Per Rigamonti e compagni fu vera manna, e anche per me, che a loro mi ero definitivamente aggregato.
Molti i campioni di quei tempi che ci raggiunsero e con noi giocarono. Ricordo Olivieri, Cappello IV, Bacchetti, Gei, Messora, Ferrari Mario, Lamberti, Romanini e tanti, tanti altri. Rigamonti era per tutti un forte richiamo.
Disputammo e vincemmo oltre venti incontri giocando per il SAN SECONDO, ma più ancora per il FONTANELLATO e per lo ZIBELLO, ovunque raccogliendo simpatia, consensi e affetto.
Nel settembre del 1945 Mario Rigamonti ritornò al TORINO, allenato e in grandi condizioni, pronto a vincere le tante concorrenze, lo aveva giurato, e a indossare quella maglia numero 5, vero tabù per i centravanti avversari, come sportivamente ebbero ad ammettere campioni del calibro di Nordhal, Piola ed altri.
In Nazionale giocò tre partite, le vinse e risultò sempre essere il migliore in campo, come decretato dalla altezza della torre che il Guerin Sportivo usava nelle valutazioni.
Il suo esordio cadde l’11 giugno del 1947 contro la fortissima UNGHERIA a Torino, con il risultato a nostro favore di tre reti a due.
Ai festeggiamenti che seguirono Rigamonti mancava. Lo trovarono in una piazza di Torino che ancora tirava calci con tanti suoi giovanissimi amici e a piedi scalzi.
Giocò ancora il 14 aprile del 1948 a Parigi contro la FRANCIA e l’Italia vinse per tre reti a zero.
L’ultimo suo incontro, quello della consacrazione al numero e alla maglia, lo giocò a Madrid contro la SPAGNA e la nostra Nazionale vinse per tre reti ad una. Rigamonti stava alla Nazionale come la Nazionale stava a Rigamonti, era indiscutibile.
In maglia azzurra avrebbe potuto arrivare anche prima, sempre che i pur bravi e quotati tecnici di allora avessero meglio valutato le innovazioni di gioco (sistema) espresse dal grande TORINO.
I granata giocavano, si divertivano e vincevano.
A volte concedevano pure, ma solitamente alle piccole e molto meno alle grandi.

> DOMANDE DI STUDIO
a. Secondo il testo su Mario Rigamonti, in quale città e contro quale squadra avvenne il suo esordio in Nazionale?
b. Scrivi, per favore, il seguito del testo su Mario Rigamonti, partendo da dopo la sua ultima frase.
Le voci non hanno alcun legame con il testo su Mario Rigamonti.

> VOCI ESTRATTE
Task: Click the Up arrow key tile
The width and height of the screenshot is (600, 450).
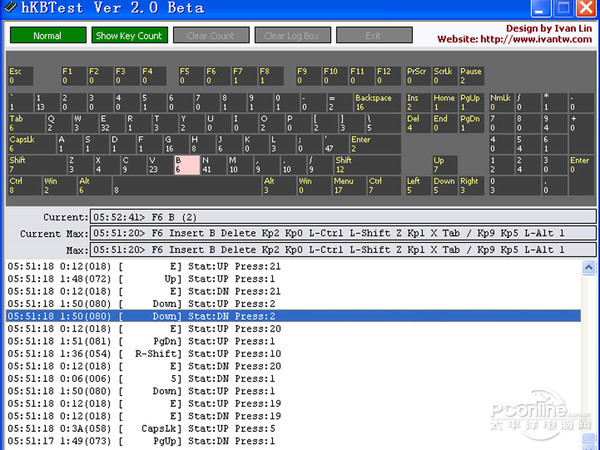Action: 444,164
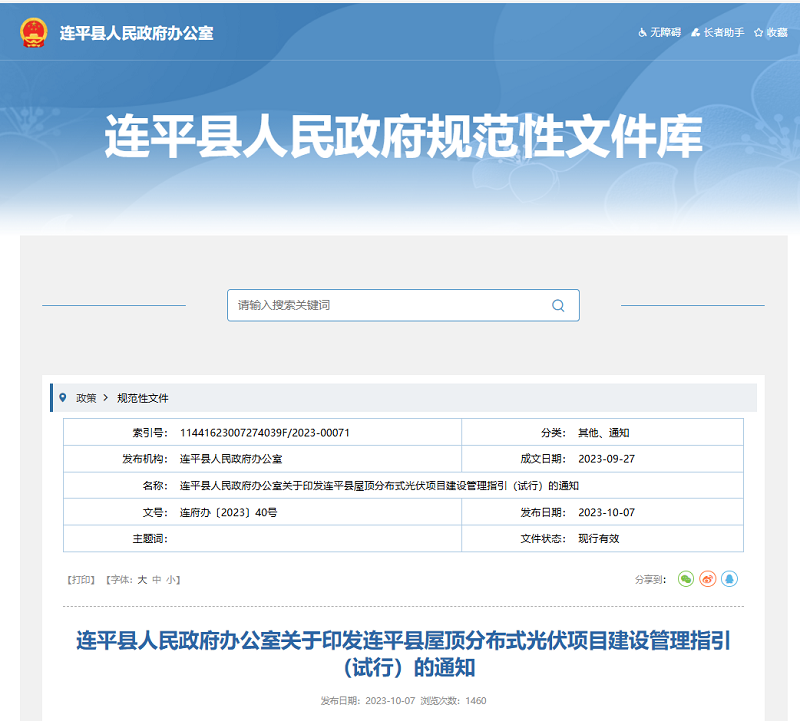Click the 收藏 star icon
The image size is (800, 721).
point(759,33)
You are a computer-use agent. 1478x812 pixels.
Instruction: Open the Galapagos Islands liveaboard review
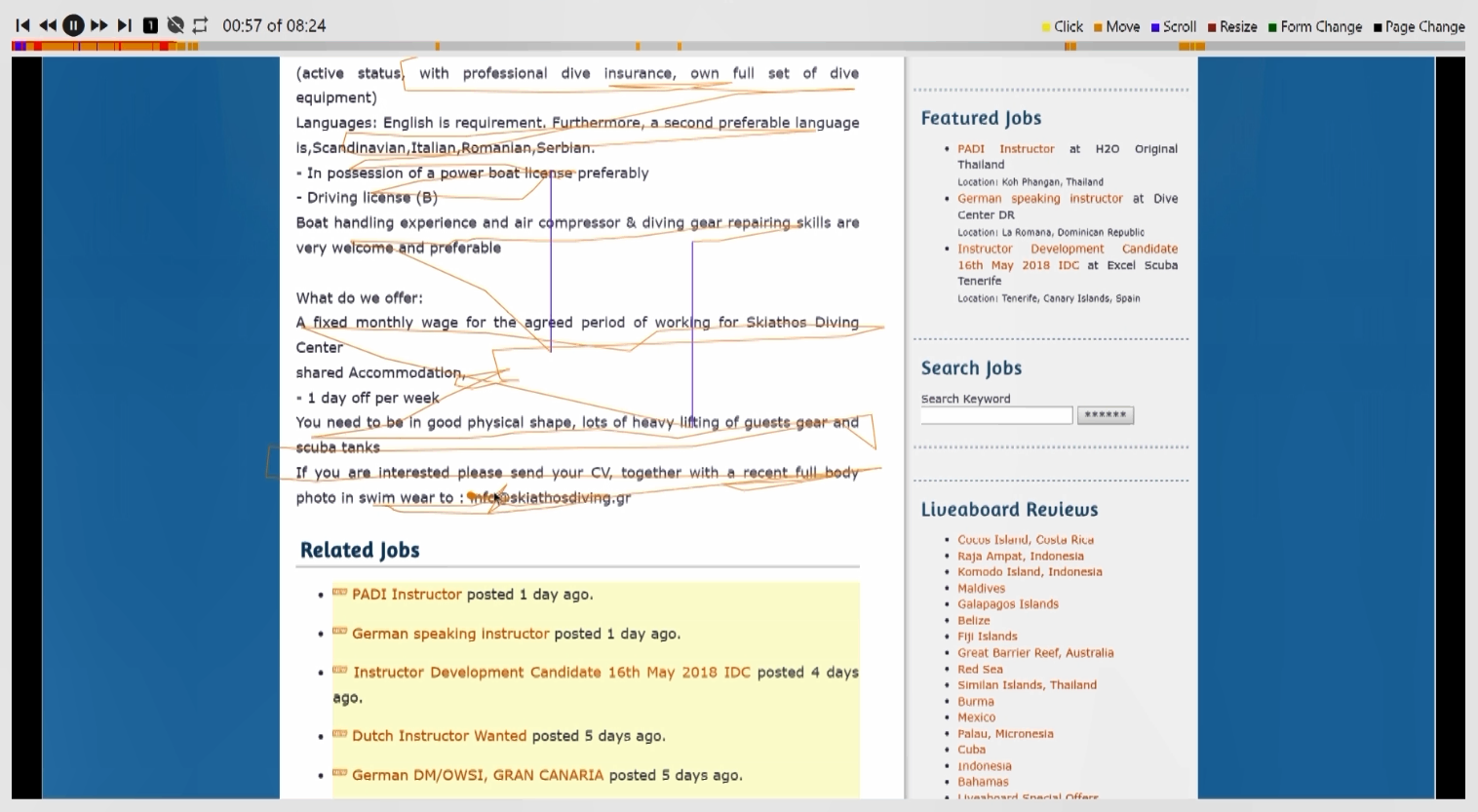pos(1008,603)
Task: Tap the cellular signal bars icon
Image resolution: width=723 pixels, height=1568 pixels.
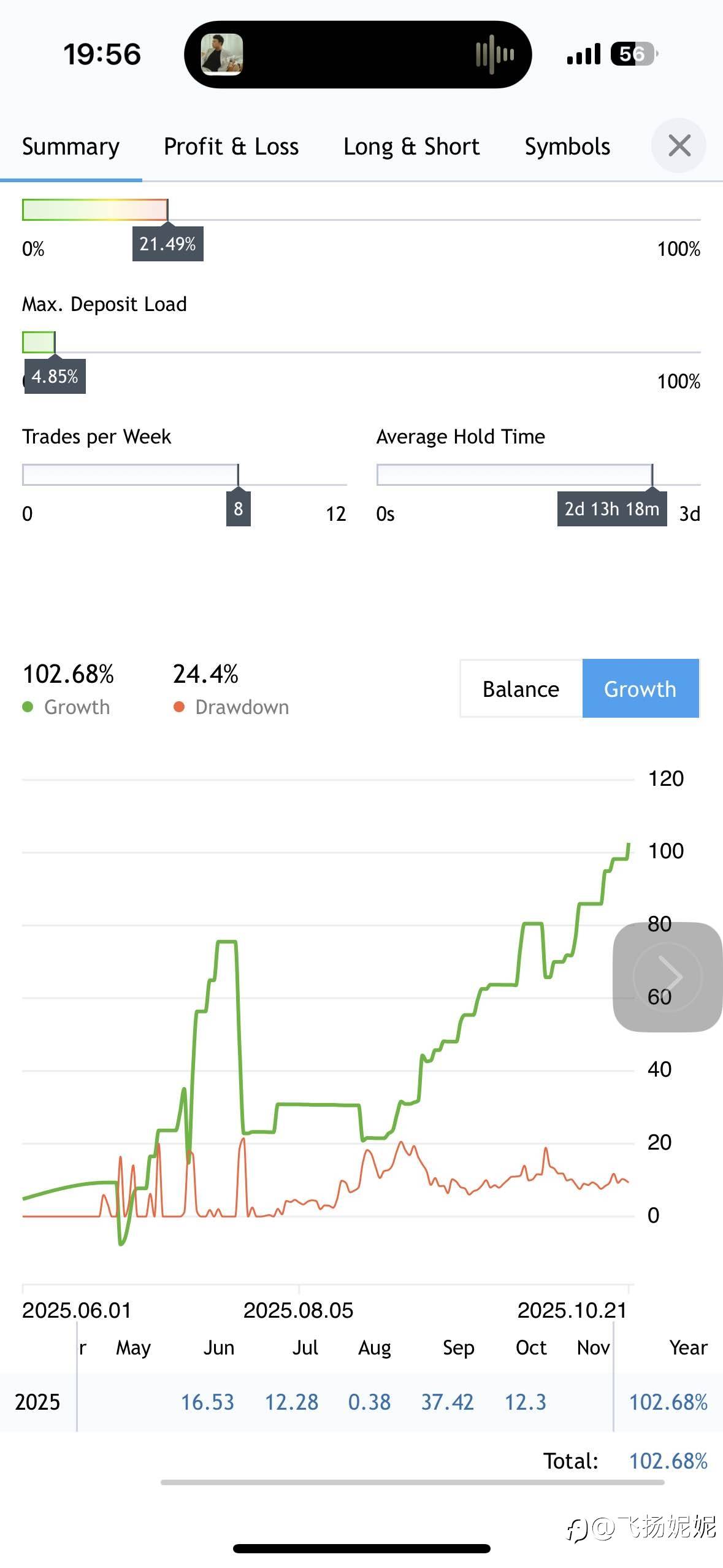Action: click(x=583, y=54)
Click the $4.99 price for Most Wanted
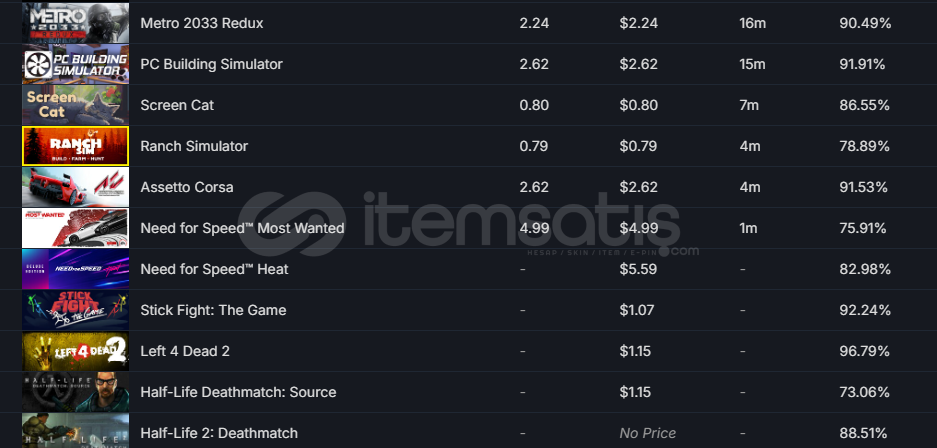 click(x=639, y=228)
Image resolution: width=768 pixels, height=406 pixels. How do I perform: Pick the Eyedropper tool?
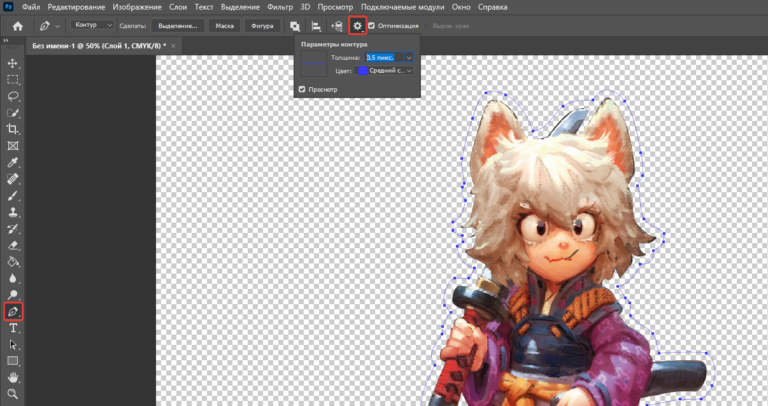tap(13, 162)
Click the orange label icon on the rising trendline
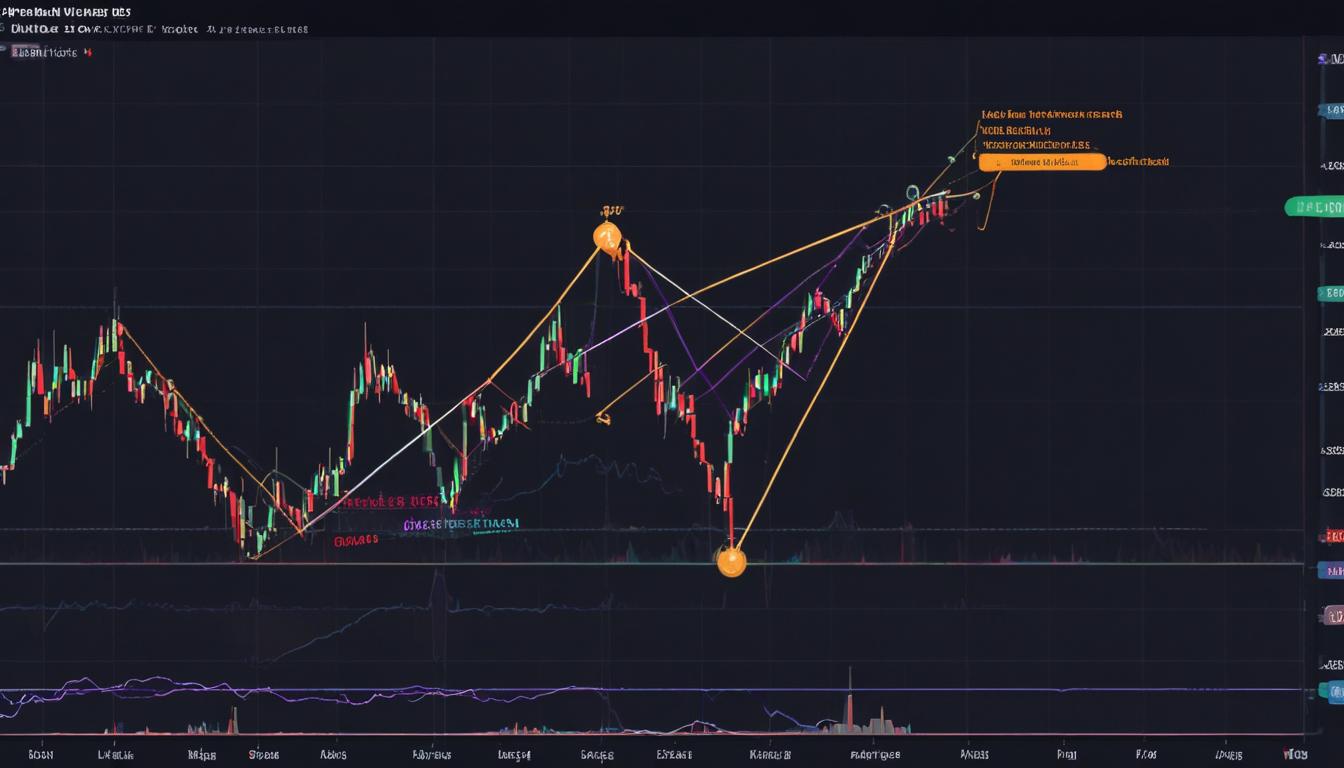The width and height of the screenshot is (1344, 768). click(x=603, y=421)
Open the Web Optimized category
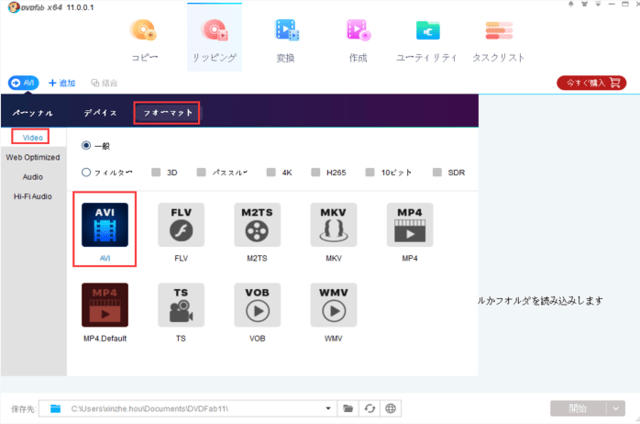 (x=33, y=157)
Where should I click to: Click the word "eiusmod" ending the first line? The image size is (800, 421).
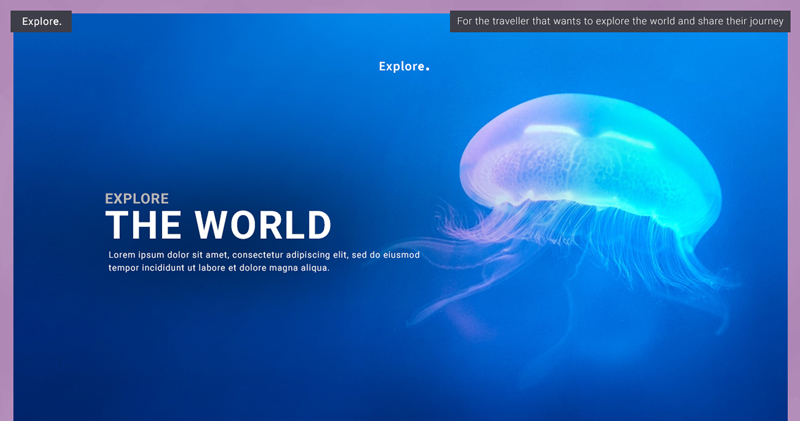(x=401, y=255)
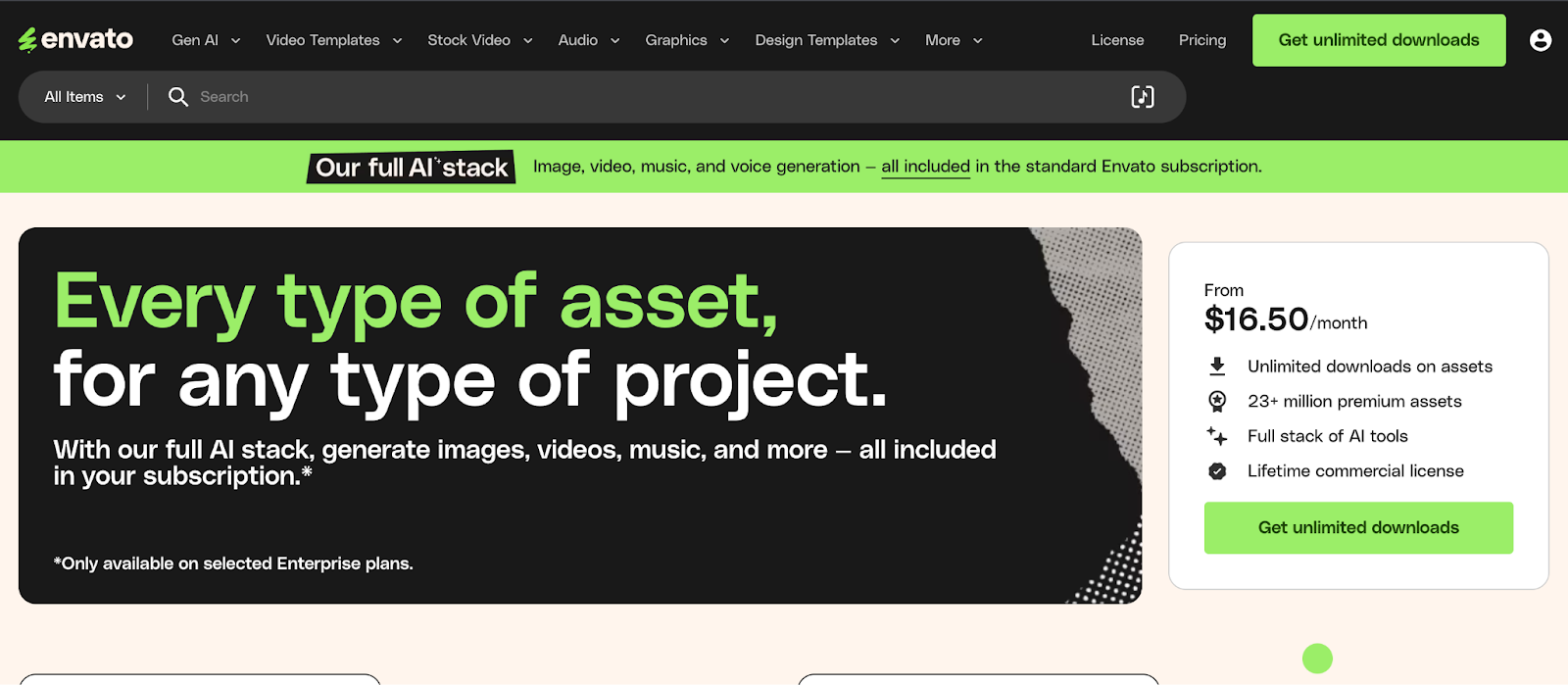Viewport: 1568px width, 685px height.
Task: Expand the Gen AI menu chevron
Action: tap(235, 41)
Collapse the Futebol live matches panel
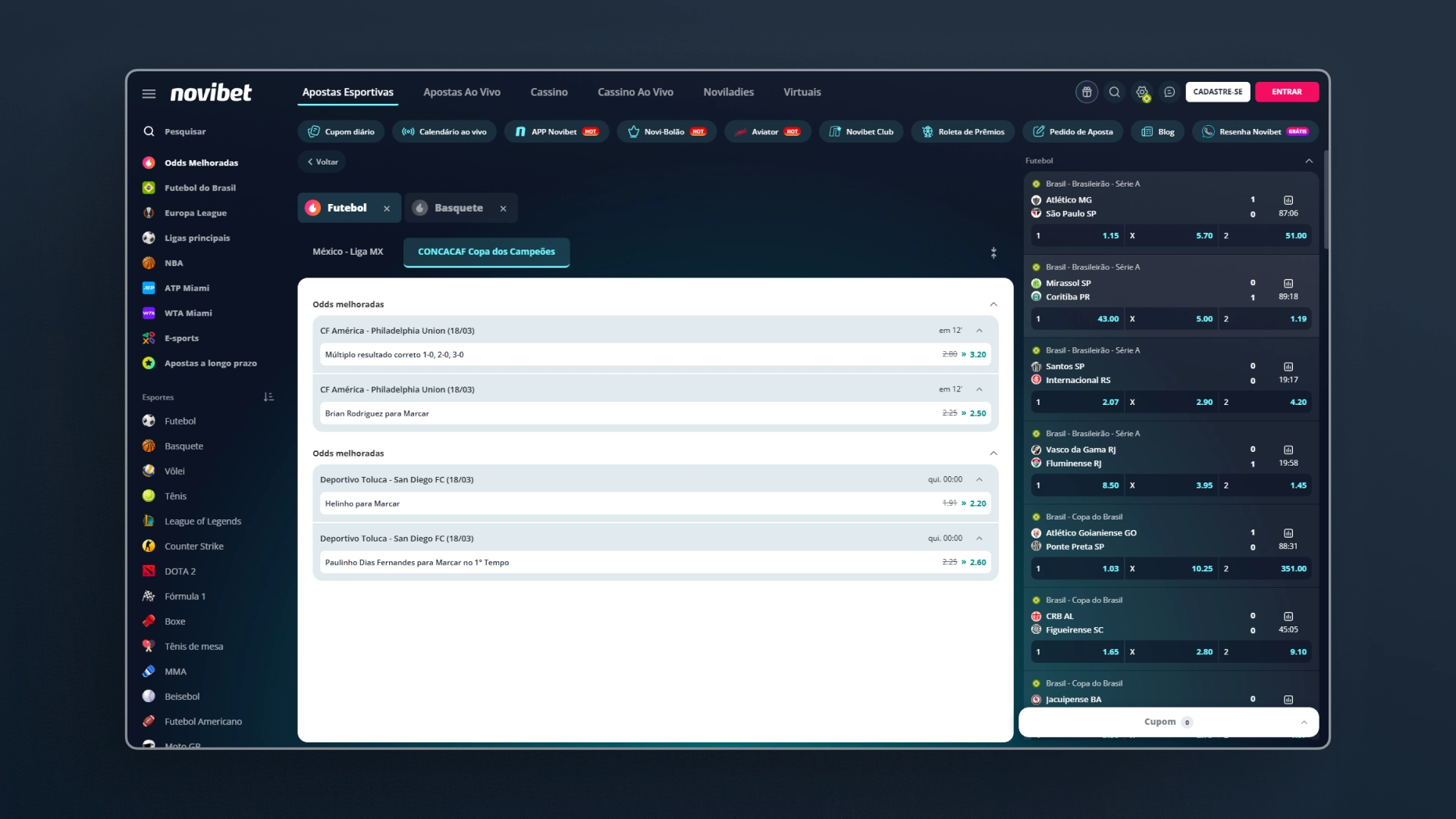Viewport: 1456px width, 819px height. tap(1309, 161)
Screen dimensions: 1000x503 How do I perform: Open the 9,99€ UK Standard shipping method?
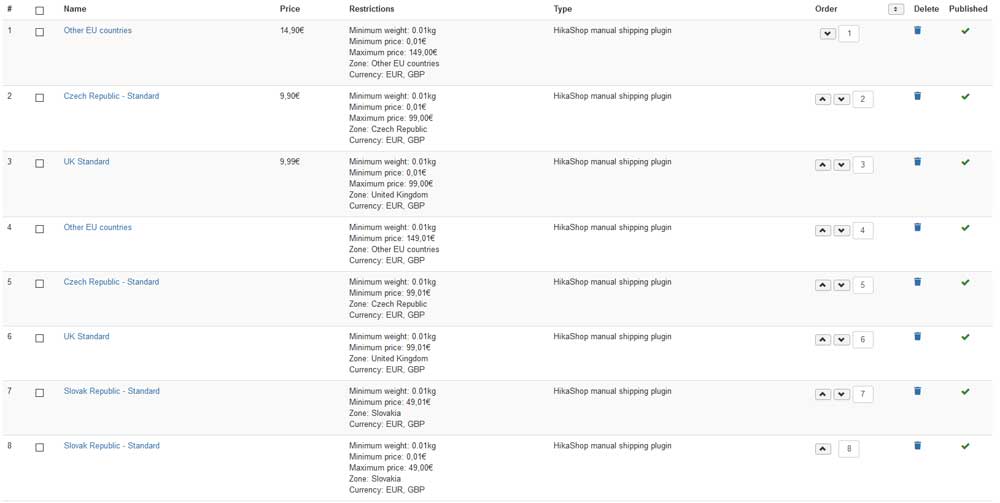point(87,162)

> ELENCO DELLE RISPOSTE
a. A Torino, contro l'Ungheria.

b.
Se meglio si vuole capire, si ritorni alla lettura sportiva di quei tempi, e dai risvolti ci si renderà ragione…
Come atleta era fisicamente dotato. Con una altezza di 1,82 m. e un peso di 75 kg. risultava essere più che aitante e granitico.
Imperioso nello stacco aereo e nell’anticipo, scattante e veloce, tanto da riuscire nella necessità a chiudere anche in fascia, sulle ali, dando a Maroso o Martelli e a Ballarin la possibilità di proporsi in avanti e fluidificare.
Pochissimi lo sanno, ma negli anni antecedenti la sua completa dedizione al calcio, seguendo le orme del fratello Luigi, Mario Rigamonti fece anche lotta greco-romana, conquistando il titolo di Campione Lombardo di categoria.
Come uomo, alla grande simpatia univa bontà d’animo, modestia, tatto, cultura e intelligenza. Laureando in Medicina, era ben voluto dai compagni e dalla società, tanto che alla ultima sua partenza, quella senza ritorno, il Presidente Ferruccio Novo abbracciò lui con l’intento di abbracciare l’intera compagine del TORINO.
Nel parmense contava amicizie, simpatie e sempre ritornava in moto nei giorni di libertà. Sostava a San Secondo, ma non disdegnava di portarsi a Zibello, alla mensa della signora Zaira, dove alla Buca era di casa.
A quei tempi la trattoria a ridosso di un argine del fiume Po era ben poca cosa, e il nome lo conferma, ma si gustavano piatti eccezionali e il culatello, familiarmente servito, era il piatto clou.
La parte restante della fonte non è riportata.